A sanctuary near the town of Corella, on the Philippine island of Bohol, has had some success restoring tarsier populations. The Philippines Tarsier Foundation has developed a large, semi-wild enclosure known as the Tarsier Research and Development Center. Carlito Pizarras, also known as the "Tarsier man", founded the sanctuary, where visitors can observe tarsiers in the wild. The trees in the sanctuary are populated with nocturnal insects that make up the tarsier's diet.

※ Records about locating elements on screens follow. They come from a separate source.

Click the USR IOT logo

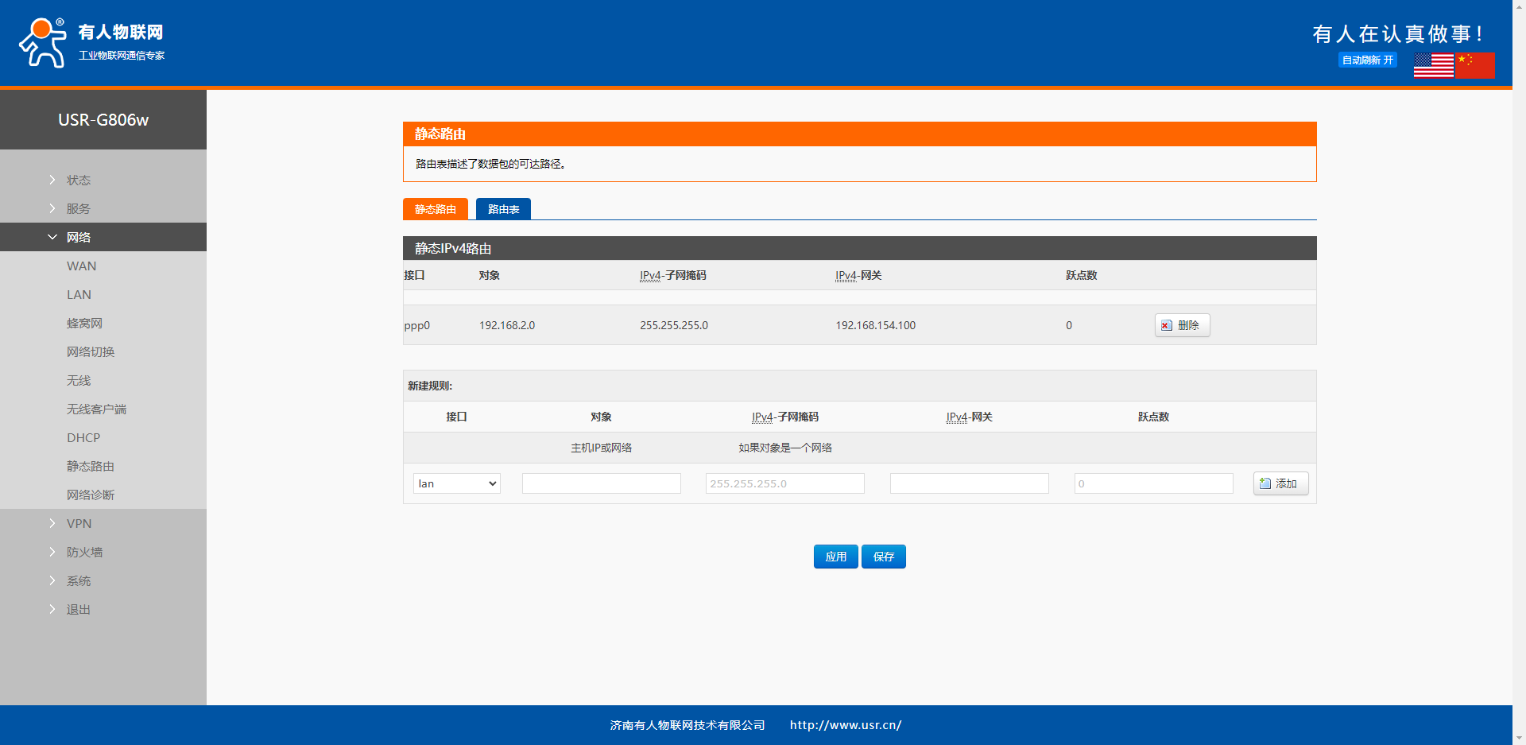click(91, 43)
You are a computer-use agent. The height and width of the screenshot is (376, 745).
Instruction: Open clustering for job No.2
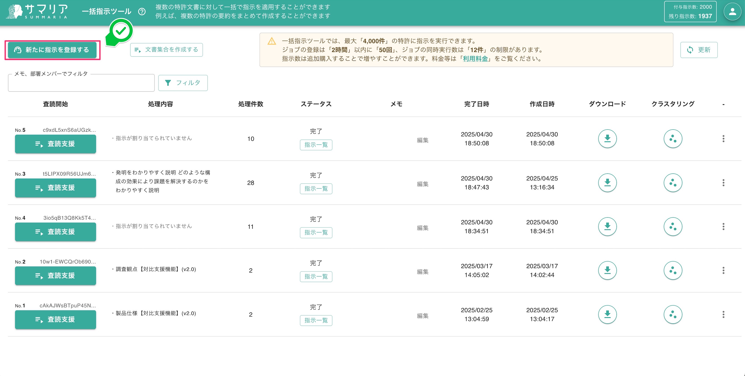click(673, 270)
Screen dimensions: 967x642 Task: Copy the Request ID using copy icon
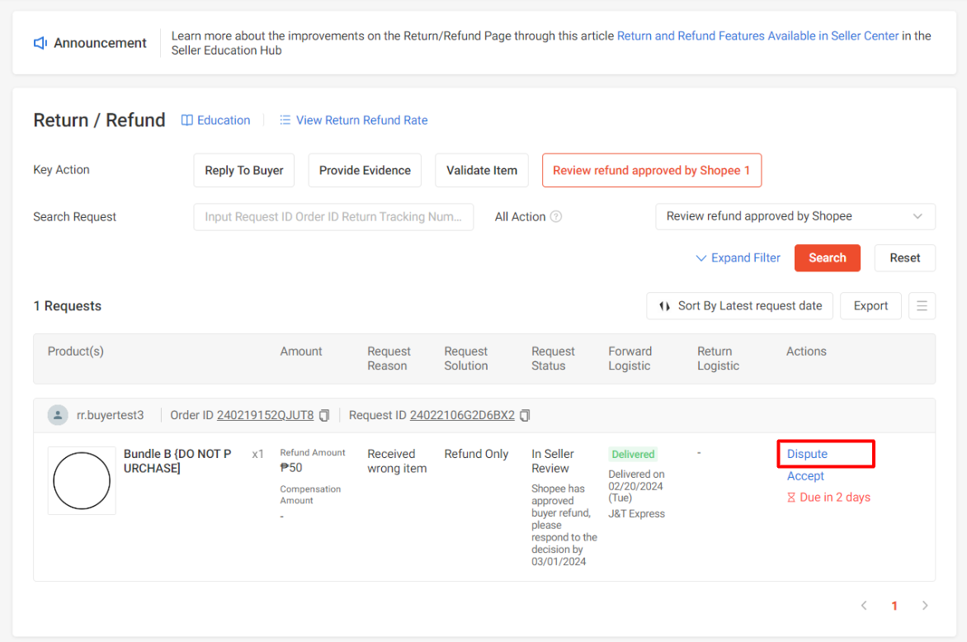click(525, 415)
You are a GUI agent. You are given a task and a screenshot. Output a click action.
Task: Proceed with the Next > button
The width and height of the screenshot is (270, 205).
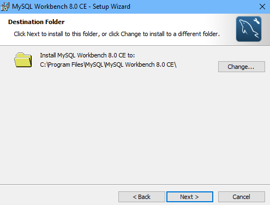(x=190, y=197)
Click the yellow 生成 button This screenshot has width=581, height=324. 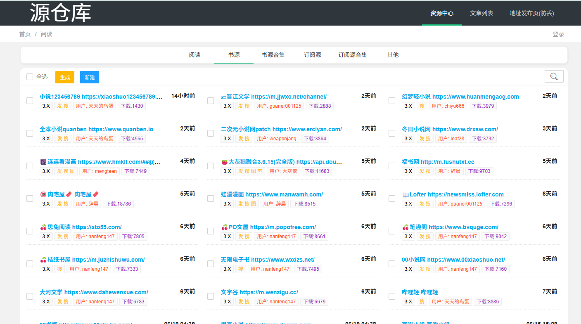coord(65,77)
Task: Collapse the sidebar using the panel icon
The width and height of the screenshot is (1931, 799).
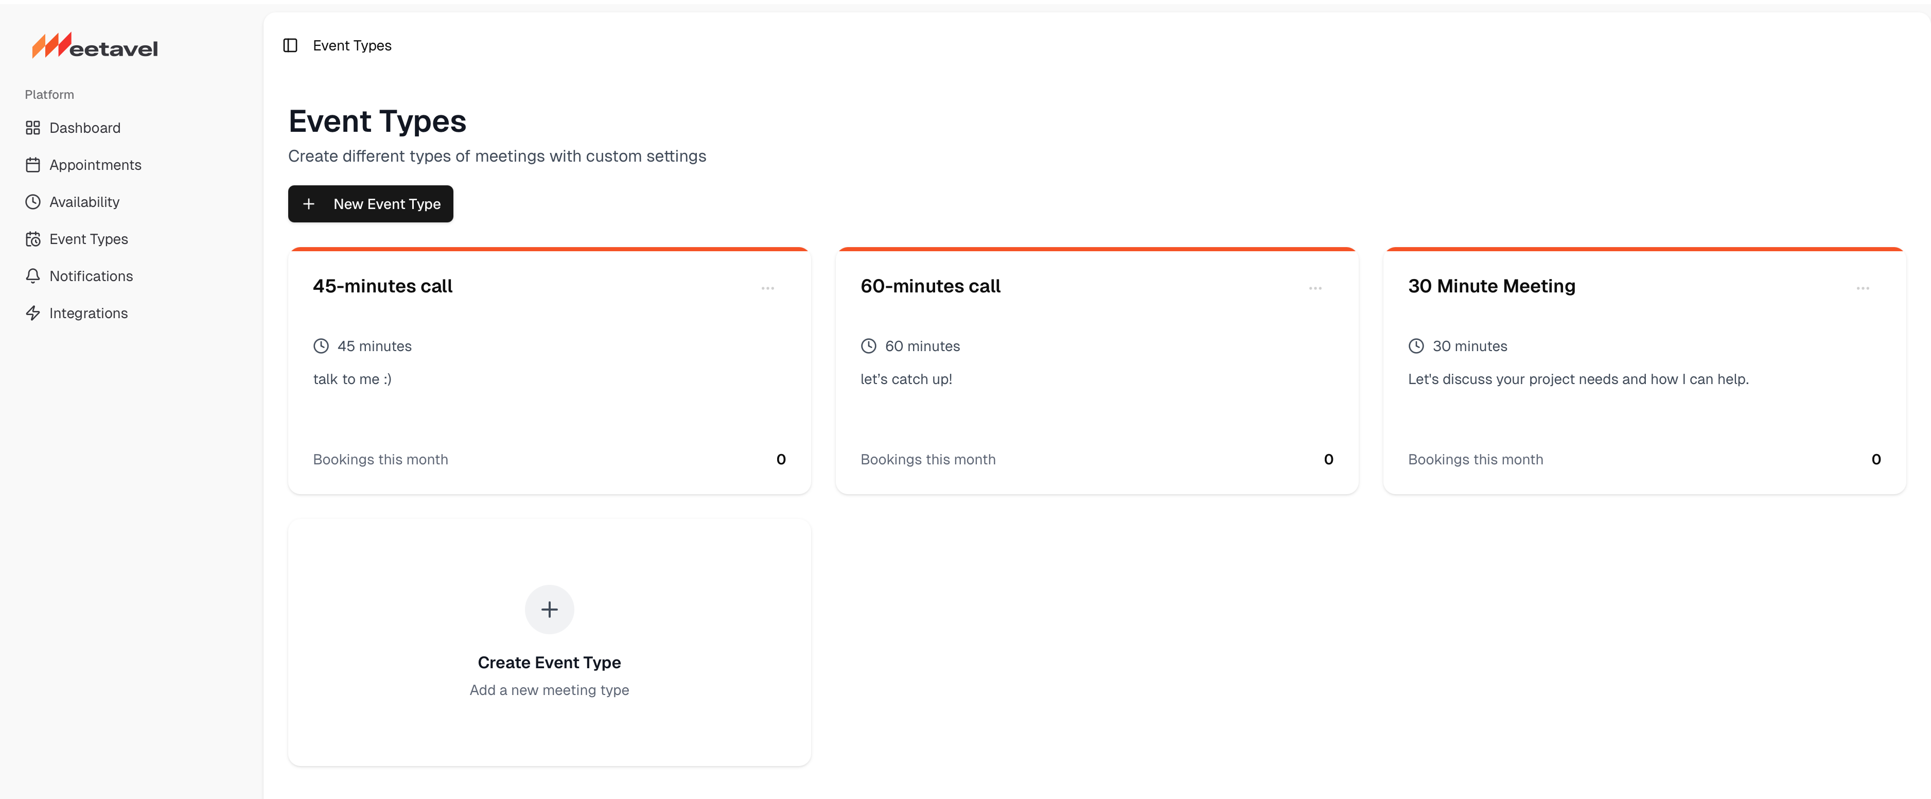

The first quantitative study on the activity patterns of captive Philippine tarsiers (Tarsius syrichta) was conducted at the Subayon Conservation Centre for the Philippine Tarsier in Bilar, Bohol. From December 2014 to January 2016, female and male T. syrichta were observed based on their time apportioned to normal activities during non-mating versus mating seasons. During the non-mating season, a significant amount of their waking hours were spent scanning prior to resting, foraging, and traveling. Feeding, scent-marking, self-grooming, social activities, and other activities were minimal. Scanning was still a common activity among the paired sexes during mating season. However, resting markedly decreased, while increases in travel and foraging were evident.

The 2008-described Siau Island tarsier in Indonesia is regarded as critically endangered and was listed among The World's 25 Most Endangered Primates by Conservation International and the IUCN/SCC Primate Specialist Group in 2008.
The Malaysian government protects tarsiers by listing them in the Totally Protected Animals of Sarawak, on the island of Borneo, where they are commonly found.